Much has been made by conspiracy theorists of Adam Weishaupt's Illuminati, attributing to it all manner of sinister influence. Yet, as McIntosh shows, a system of hautes-grades Freemasonry called the Gold- und Rosenkreuz both had a longer life and achieved actual political influence the Illuminati never did. Two cabinet ministers of the Prussian King Frederick William II, Johann Christof Wöllner and Johann Rudolf von Bischoffswerder, were the chiefs of this order, and the king was a member. Under the ministry of Wöllner and Bischoffswerder, the Prussian government sought to enforce a rigorous Lutheran orthodoxy against the rising tide of "enlightened" scepticism and scientism. Wöllner and Bischoffswerder have been described as "the first self-consciously conservative politicians in German history." Throughout the Holy Roman Empire, Gold- und Rosenkreuz circles found themselves in rivalry with Illuminati groups, as McIntosh describes in his chapter on "The Polemical Stance of the Gold- und Rosenkreuz."

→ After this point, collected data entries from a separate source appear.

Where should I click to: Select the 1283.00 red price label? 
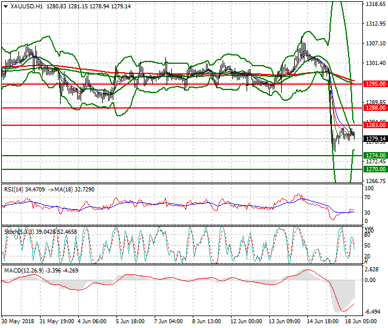point(374,125)
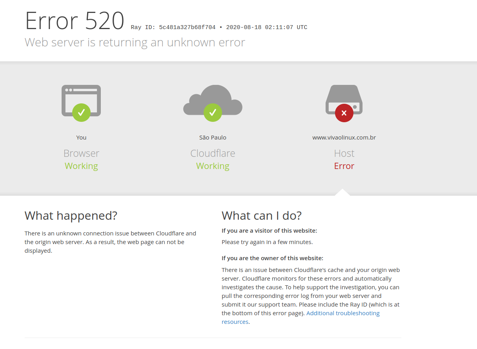Viewport: 477px width, 349px height.
Task: Click the São Paulo location label
Action: click(213, 138)
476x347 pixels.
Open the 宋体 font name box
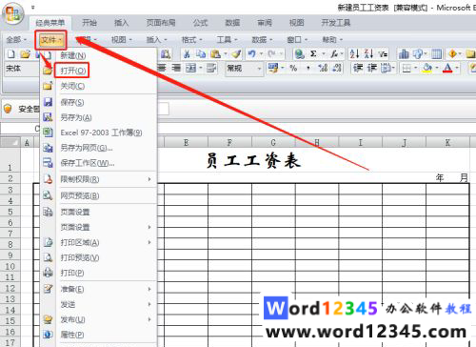[22, 69]

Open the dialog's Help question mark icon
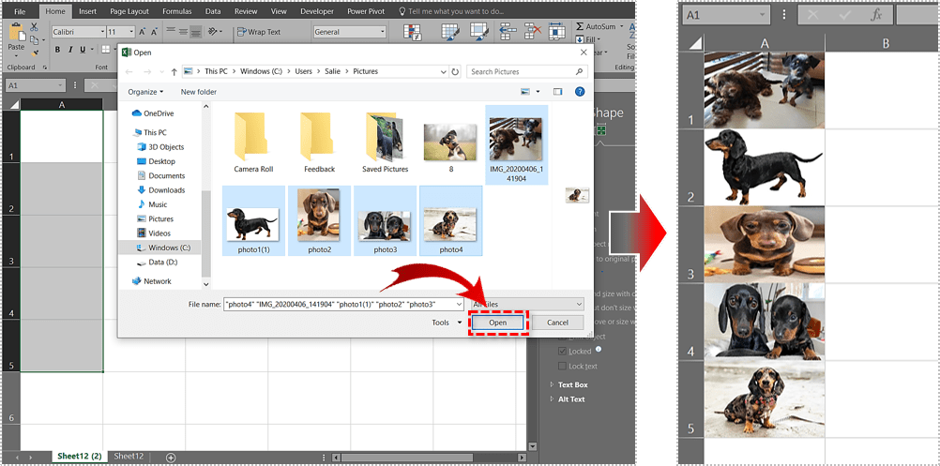(x=581, y=92)
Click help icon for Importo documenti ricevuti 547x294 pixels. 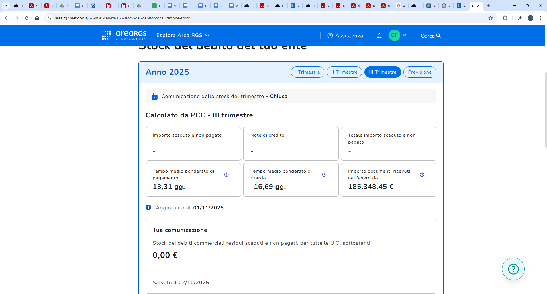422,175
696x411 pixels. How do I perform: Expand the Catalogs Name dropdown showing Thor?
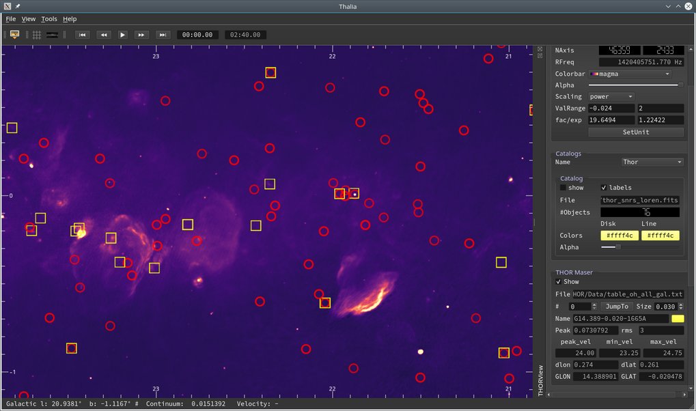click(652, 162)
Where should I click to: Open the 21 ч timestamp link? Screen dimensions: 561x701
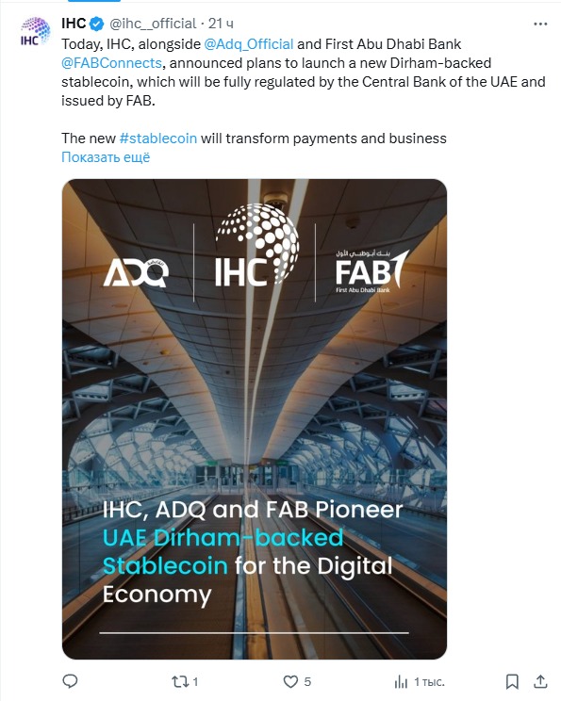click(x=221, y=24)
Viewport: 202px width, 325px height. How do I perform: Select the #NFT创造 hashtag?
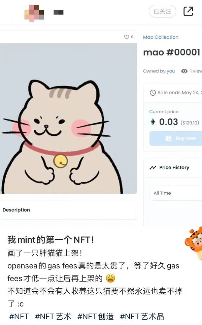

While this episode of Masonic history has understandably been neglected by the conspiracy theorists, because it does not fit their preconceptions, some German historians have represented the Gold- und Rosenkreuz as a completely reactionary, anti-Aufklärung force. McIntosh shows that this was really not true, and that the Gold- und Rosenkreuz represented a different size of the phenomenon we refer to as the Enlightenment. The philosophical ferment of the eighteenth century incorporated Adam Smith, Samuel Johnson, and Edmund Burke as well as Voltaire, Helvétius, LaMettrie and Rousseau. It is facile to equate the Enlightenment with the views of a few French philosophes.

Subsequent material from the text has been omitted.